On March 20, 2019, nearly a year and a half after proposing them, the SEC adopted amendments to disclosure requirements for reporting companies, as mandated by the 2015 Fixing America’s Surface Transportation Act (the “FAST Act”).  The amendments are a part of an ongoing effort by the SEC to simplify and modernize disclosure obligations.  According to the SEC’s press release, the amendments are expected “to benefit investors by eliminating outdated and unnecessary disclosure and making it easier for them to access and analyze material information.”

Among many other items, the amendments address the following topics:

  • Greater Flexibility When Filing Under Item 601 of Regulation S-K

    • Omission of Immaterial Schedules and Exhibits—The amendments revise Item 601 of Regulation S-K to expand the ability of registrants to omit immaterial schedules and similar attachments to required exhibits, which previously was only available to schedules and exhibits to acquisitions agreements being filed under Item 601(b)(2).
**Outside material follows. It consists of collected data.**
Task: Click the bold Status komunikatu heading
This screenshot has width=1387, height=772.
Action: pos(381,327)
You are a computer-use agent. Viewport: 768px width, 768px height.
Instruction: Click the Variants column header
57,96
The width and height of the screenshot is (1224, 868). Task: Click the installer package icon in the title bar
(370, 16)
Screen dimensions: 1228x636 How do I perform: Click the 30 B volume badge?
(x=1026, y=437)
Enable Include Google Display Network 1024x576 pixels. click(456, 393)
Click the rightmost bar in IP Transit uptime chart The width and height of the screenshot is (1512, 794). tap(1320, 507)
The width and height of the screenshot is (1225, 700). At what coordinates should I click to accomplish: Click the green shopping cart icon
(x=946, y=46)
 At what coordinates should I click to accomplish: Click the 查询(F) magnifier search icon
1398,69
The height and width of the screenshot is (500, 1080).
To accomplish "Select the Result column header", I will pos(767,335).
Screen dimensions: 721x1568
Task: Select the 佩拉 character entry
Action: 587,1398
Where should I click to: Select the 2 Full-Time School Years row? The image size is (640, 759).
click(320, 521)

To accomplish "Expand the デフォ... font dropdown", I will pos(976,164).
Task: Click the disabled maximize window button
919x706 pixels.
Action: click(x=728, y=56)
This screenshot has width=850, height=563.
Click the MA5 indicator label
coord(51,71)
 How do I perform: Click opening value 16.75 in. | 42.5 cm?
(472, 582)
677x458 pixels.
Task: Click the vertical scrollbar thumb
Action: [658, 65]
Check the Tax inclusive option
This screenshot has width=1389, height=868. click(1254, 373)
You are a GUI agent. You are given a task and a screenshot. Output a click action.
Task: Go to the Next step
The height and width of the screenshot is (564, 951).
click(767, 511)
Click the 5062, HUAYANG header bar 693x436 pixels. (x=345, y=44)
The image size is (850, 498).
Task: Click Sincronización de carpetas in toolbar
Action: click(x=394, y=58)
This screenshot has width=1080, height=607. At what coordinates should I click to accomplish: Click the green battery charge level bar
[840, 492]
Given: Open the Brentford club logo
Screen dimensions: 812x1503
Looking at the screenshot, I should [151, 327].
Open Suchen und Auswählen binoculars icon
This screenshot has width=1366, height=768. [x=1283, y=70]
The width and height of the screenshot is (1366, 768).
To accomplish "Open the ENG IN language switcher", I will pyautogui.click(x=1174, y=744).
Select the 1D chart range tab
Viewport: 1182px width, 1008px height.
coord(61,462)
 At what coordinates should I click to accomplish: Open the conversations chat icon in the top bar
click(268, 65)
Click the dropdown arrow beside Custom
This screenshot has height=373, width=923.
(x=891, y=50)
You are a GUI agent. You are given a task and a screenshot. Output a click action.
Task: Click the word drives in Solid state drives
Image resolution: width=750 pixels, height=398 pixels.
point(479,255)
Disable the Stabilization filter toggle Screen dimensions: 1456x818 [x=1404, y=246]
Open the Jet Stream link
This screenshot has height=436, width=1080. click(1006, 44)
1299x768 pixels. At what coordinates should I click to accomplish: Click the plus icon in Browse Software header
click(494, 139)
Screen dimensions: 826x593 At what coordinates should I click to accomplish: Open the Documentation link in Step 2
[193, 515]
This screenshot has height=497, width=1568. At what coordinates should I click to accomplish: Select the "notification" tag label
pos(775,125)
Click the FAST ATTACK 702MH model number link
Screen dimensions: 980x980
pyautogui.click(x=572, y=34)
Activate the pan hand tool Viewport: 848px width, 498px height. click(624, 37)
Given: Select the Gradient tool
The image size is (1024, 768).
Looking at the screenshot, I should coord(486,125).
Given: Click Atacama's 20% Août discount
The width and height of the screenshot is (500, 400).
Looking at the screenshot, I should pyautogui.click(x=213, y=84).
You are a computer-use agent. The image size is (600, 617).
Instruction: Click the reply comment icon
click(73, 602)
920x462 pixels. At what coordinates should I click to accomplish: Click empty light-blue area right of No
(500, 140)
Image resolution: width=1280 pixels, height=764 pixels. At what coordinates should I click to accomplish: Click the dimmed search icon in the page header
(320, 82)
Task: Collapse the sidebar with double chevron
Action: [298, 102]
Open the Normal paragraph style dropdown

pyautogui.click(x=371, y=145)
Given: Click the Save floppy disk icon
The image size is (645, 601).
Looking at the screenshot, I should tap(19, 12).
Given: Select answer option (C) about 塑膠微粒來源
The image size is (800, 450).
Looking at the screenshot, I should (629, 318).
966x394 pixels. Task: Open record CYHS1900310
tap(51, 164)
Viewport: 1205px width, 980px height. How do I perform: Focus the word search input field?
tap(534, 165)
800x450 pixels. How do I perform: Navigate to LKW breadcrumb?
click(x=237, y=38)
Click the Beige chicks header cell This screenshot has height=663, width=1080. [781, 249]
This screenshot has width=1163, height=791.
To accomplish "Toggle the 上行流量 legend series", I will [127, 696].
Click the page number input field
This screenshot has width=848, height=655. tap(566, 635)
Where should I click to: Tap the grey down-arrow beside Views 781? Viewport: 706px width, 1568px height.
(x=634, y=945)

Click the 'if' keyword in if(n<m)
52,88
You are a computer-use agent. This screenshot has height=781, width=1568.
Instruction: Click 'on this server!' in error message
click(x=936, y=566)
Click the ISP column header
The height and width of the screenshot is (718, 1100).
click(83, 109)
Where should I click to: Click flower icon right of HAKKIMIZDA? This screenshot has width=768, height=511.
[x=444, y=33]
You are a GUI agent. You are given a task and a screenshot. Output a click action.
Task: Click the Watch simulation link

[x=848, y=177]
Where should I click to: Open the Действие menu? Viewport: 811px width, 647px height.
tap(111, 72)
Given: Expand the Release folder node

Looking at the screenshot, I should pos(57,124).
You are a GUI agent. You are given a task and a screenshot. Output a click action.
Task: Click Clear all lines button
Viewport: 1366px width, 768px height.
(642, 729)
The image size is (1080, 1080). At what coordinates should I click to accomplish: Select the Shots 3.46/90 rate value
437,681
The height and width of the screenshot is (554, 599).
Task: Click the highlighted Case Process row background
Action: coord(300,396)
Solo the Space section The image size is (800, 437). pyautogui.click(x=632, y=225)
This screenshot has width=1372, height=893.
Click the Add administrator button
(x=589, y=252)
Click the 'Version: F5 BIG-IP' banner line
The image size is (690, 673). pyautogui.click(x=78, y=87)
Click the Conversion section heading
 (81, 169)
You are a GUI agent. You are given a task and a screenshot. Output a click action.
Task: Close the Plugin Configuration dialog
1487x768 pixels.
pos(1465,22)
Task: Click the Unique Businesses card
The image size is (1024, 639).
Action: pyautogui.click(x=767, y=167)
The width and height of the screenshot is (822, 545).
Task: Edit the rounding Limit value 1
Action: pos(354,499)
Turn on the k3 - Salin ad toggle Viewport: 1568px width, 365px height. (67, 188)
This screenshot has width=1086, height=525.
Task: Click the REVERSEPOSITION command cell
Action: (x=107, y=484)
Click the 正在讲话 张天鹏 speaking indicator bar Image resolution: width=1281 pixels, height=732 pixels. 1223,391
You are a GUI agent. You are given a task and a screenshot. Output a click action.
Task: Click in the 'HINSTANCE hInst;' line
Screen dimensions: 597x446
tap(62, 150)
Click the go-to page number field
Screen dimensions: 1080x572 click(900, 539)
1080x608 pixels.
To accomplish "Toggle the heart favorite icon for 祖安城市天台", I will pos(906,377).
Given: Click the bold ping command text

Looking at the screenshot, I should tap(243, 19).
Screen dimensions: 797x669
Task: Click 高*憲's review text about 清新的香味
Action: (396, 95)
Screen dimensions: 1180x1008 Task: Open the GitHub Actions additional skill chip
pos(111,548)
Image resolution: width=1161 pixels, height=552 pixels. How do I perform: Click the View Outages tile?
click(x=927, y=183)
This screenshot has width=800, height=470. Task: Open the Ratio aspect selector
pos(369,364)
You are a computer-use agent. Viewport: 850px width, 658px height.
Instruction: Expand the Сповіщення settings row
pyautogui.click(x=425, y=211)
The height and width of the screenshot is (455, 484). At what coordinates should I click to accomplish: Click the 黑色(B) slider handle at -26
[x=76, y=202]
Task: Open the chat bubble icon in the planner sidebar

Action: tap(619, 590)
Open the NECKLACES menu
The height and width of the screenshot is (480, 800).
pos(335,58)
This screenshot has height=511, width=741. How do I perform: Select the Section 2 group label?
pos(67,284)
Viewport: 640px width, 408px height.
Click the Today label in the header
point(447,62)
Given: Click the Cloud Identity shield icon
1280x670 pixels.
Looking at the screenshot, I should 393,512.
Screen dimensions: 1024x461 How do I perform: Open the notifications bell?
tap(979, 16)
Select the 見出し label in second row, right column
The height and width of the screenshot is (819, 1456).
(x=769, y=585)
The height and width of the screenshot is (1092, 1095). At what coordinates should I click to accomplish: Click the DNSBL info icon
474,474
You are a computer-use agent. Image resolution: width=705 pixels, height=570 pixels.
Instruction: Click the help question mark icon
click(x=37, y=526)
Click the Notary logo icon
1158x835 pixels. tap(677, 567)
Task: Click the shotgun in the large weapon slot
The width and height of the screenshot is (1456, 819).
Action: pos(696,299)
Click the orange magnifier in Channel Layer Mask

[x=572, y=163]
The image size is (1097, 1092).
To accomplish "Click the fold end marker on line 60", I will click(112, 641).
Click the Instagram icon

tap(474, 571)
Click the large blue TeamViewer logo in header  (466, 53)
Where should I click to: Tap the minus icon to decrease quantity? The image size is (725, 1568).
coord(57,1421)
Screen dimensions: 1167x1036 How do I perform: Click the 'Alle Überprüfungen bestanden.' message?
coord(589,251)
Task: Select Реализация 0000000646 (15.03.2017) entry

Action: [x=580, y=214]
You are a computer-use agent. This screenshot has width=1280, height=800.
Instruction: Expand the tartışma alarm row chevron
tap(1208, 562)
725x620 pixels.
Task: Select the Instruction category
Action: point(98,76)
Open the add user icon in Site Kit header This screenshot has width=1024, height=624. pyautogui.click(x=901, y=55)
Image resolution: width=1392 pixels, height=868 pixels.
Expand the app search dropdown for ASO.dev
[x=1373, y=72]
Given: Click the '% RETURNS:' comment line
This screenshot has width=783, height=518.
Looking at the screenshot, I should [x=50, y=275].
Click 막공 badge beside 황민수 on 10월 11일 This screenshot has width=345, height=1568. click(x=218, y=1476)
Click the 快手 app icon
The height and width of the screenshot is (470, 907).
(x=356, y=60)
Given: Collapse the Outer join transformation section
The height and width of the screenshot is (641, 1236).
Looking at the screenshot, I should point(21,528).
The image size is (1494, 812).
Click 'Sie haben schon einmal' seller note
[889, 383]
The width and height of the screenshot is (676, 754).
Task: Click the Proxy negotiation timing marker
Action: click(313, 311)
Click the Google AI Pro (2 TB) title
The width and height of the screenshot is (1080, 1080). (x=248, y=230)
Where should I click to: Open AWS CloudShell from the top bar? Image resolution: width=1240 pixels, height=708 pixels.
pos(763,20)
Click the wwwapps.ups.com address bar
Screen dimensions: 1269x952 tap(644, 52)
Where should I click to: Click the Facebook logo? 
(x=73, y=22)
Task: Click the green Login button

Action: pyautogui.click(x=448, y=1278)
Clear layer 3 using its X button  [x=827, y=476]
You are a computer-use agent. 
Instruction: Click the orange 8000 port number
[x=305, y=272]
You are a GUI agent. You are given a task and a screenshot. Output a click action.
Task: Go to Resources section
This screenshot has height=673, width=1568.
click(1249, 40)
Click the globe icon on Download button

    • Easier Confidential Treatment Request Process—The amendments simplify the confidential treatment request process by allowing registrants to omit immaterial confidential information from acquisition agreements filed pursuant to Item 601(b)(2) of Regulation S-K and material contracts filed pursuant to Item 601(b)(10) of Regulation S-K without having to file a concurrent confidential treatment request.  This will generally be permitted where the omitted information is not material and would “likely” cause competitive harm if publicly disclosed.  For example, this change, together with the change mentioned above related to the omission of schedules and exhibits, eliminates the need to file a confidential treatment request for immaterial information included in a material agreement like a credit agreement or as an exhibit to such agreement — a practice that was unnecessary for the protection of investors and burdensome and costly for registrants. When omitting such information, registrants should largely continue to follow the SEC’s existing procedural rules related to labeling confidential information that is omitted from a filing, including marking the exhibit index to indicate that portions of the exhibit or exhibits have been omitted; including a prominent statement on the first page of the redacted exhibit that certain identified information has been excluded from the exhibit because it is both (1) not material and (2) would be competitively harmful if publicly disclosed; and indicating with brackets where the information has been omitted from the filed version of the exhibit.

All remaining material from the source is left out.